• **Task item**
Please return every record exactly as it appears.

• **Stored items**
-- Opening Marker --

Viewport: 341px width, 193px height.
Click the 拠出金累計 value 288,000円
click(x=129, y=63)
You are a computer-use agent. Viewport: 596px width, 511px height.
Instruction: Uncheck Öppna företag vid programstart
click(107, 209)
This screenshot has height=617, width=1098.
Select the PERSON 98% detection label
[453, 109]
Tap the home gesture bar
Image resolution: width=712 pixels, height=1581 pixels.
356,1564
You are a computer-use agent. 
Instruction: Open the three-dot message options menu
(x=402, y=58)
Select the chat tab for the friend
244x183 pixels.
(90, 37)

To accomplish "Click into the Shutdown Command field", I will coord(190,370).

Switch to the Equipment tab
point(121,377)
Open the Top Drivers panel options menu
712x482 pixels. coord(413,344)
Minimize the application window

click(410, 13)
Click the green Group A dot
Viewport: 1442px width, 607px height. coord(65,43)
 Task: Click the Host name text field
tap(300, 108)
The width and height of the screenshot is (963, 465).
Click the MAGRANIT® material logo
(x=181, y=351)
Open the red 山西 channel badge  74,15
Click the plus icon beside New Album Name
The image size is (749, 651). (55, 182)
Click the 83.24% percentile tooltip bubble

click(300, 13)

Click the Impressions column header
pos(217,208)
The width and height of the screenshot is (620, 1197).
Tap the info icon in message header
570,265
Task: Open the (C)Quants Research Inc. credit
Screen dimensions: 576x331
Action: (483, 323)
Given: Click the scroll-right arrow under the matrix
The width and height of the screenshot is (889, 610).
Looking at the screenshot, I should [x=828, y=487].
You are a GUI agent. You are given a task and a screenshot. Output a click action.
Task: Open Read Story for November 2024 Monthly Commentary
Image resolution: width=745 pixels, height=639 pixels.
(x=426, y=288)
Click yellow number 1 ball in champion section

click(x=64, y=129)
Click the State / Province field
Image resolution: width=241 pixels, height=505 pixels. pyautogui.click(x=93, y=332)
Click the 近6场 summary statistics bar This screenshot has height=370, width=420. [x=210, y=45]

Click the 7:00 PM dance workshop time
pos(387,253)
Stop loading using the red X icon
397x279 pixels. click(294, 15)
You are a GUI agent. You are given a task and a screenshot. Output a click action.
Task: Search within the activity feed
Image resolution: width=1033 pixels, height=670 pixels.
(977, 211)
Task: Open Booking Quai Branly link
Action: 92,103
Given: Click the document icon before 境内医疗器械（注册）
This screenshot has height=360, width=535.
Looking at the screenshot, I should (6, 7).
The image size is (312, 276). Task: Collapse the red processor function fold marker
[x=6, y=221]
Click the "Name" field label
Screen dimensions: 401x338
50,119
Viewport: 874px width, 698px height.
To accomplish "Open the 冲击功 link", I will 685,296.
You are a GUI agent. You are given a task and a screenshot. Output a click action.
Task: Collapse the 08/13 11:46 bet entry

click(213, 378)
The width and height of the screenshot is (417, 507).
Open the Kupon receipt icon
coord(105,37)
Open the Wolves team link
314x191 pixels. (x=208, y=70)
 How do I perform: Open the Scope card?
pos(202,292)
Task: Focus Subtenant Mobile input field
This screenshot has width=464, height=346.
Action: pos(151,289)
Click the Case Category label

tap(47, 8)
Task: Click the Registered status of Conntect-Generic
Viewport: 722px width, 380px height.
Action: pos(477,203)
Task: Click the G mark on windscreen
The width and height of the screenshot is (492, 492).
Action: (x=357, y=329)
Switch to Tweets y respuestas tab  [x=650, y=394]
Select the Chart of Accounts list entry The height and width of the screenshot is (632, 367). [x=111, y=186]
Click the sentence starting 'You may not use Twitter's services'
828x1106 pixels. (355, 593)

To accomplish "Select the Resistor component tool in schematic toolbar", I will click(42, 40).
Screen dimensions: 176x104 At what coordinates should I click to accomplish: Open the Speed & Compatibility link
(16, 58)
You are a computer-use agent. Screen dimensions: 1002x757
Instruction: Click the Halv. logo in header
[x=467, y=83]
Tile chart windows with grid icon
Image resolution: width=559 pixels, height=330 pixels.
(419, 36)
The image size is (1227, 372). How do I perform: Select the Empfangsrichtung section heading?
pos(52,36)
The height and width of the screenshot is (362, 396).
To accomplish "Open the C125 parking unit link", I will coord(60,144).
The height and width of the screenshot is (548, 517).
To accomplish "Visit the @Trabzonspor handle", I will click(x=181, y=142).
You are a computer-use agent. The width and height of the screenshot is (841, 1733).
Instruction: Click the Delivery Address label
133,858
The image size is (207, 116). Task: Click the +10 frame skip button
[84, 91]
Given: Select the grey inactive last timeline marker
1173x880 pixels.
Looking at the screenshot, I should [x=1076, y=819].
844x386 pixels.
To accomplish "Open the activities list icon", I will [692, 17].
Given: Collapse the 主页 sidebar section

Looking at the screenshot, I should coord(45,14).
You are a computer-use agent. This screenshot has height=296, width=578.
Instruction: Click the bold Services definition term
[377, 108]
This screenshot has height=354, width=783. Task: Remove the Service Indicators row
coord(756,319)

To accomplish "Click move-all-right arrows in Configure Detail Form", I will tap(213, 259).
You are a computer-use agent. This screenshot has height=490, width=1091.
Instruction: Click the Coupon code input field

-- Closing Marker --

• **Exercise response**
Viewport: 341px width, 193px height.
Click the 拠出金累計 value 288,000円
click(x=129, y=63)
You are a computer-use agent. Viewport: 596px width, 511px height.
Instruction: Uncheck Öppna företag vid programstart
click(107, 209)
This screenshot has height=617, width=1098.
Select the PERSON 98% detection label
[453, 109]
Tap the home gesture bar
Image resolution: width=712 pixels, height=1581 pixels.
356,1564
You are a computer-use agent. 
Instruction: Open the three-dot message options menu
(x=402, y=58)
Select the chat tab for the friend
244x183 pixels.
(90, 37)

To accomplish "Click into the Shutdown Command field", I will coord(190,370).

Switch to the Equipment tab
point(121,377)
Open the Top Drivers panel options menu
712x482 pixels. coord(413,344)
Minimize the application window

click(410, 13)
Click the green Group A dot
Viewport: 1442px width, 607px height. coord(65,43)
 Task: Click the Host name text field
tap(300, 108)
The width and height of the screenshot is (963, 465).
Click the MAGRANIT® material logo
(x=181, y=351)
Open the red 山西 channel badge  74,15
Click the plus icon beside New Album Name
The image size is (749, 651). (55, 182)
Click the 83.24% percentile tooltip bubble

click(300, 13)

Click the Impressions column header
pos(217,208)
The width and height of the screenshot is (620, 1197).
Tap the info icon in message header
570,265
Task: Open the (C)Quants Research Inc. credit
Screen dimensions: 576x331
Action: (483, 323)
Given: Click the scroll-right arrow under the matrix
The width and height of the screenshot is (889, 610).
Looking at the screenshot, I should [x=828, y=487].
You are a GUI agent. You are given a task and a screenshot. Output a click action.
Task: Open Read Story for November 2024 Monthly Commentary
Image resolution: width=745 pixels, height=639 pixels.
(x=426, y=288)
Click yellow number 1 ball in champion section

click(x=64, y=129)
Click the State / Province field
Image resolution: width=241 pixels, height=505 pixels. pyautogui.click(x=93, y=332)
Click the 近6场 summary statistics bar This screenshot has height=370, width=420. [x=210, y=45]

Click the 7:00 PM dance workshop time
pos(387,253)
Stop loading using the red X icon
397x279 pixels. click(294, 15)
You are a GUI agent. You are given a task and a screenshot. Output a click action.
Task: Search within the activity feed
Image resolution: width=1033 pixels, height=670 pixels.
(977, 211)
Task: Open Booking Quai Branly link
Action: 92,103
Given: Click the document icon before 境内医疗器械（注册）
This screenshot has height=360, width=535.
Looking at the screenshot, I should (6, 7).
The image size is (312, 276). Task: Collapse the red processor function fold marker
[x=6, y=221]
Click the "Name" field label
Screen dimensions: 401x338
50,119
Viewport: 874px width, 698px height.
To accomplish "Open the 冲击功 link", I will 685,296.
You are a GUI agent. You are given a task and a screenshot. Output a click action.
Task: Collapse the 08/13 11:46 bet entry

click(213, 378)
The width and height of the screenshot is (417, 507).
Open the Kupon receipt icon
coord(105,37)
Open the Wolves team link
314x191 pixels. (x=208, y=70)
 How do I perform: Open the Scope card?
pos(202,292)
Task: Focus Subtenant Mobile input field
This screenshot has width=464, height=346.
Action: pos(151,289)
Click the Case Category label

tap(47, 8)
Task: Click the Registered status of Conntect-Generic
Viewport: 722px width, 380px height.
Action: pos(477,203)
Task: Click the G mark on windscreen
The width and height of the screenshot is (492, 492).
Action: (x=357, y=329)
Switch to Tweets y respuestas tab  [x=650, y=394]
Select the Chart of Accounts list entry The height and width of the screenshot is (632, 367). [x=111, y=186]
Click the sentence starting 'You may not use Twitter's services'
828x1106 pixels. (355, 593)

To accomplish "Select the Resistor component tool in schematic toolbar", I will click(42, 40).
Screen dimensions: 176x104 At what coordinates should I click to accomplish: Open the Speed & Compatibility link
(16, 58)
You are a computer-use agent. Screen dimensions: 1002x757
Instruction: Click the Halv. logo in header
[x=467, y=83]
Tile chart windows with grid icon
Image resolution: width=559 pixels, height=330 pixels.
(419, 36)
The image size is (1227, 372). How do I perform: Select the Empfangsrichtung section heading?
pos(52,36)
The height and width of the screenshot is (362, 396).
To accomplish "Open the C125 parking unit link", I will coord(60,144).
The height and width of the screenshot is (548, 517).
To accomplish "Visit the @Trabzonspor handle", I will click(x=181, y=142).
You are a computer-use agent. The width and height of the screenshot is (841, 1733).
Instruction: Click the Delivery Address label
133,858
The image size is (207, 116). Task: Click the +10 frame skip button
[84, 91]
Given: Select the grey inactive last timeline marker
1173x880 pixels.
Looking at the screenshot, I should [x=1076, y=819].
844x386 pixels.
To accomplish "Open the activities list icon", I will [692, 17].
Given: Collapse the 主页 sidebar section

Looking at the screenshot, I should coord(45,14).
You are a computer-use agent. This screenshot has height=296, width=578.
Instruction: Click the bold Services definition term
[377, 108]
This screenshot has height=354, width=783. Task: Remove the Service Indicators row
coord(756,319)

To accomplish "Click move-all-right arrows in Configure Detail Form", I will tap(213, 259).
You are a computer-use agent. This screenshot has height=490, width=1091.
Instruction: Click the Coupon code input field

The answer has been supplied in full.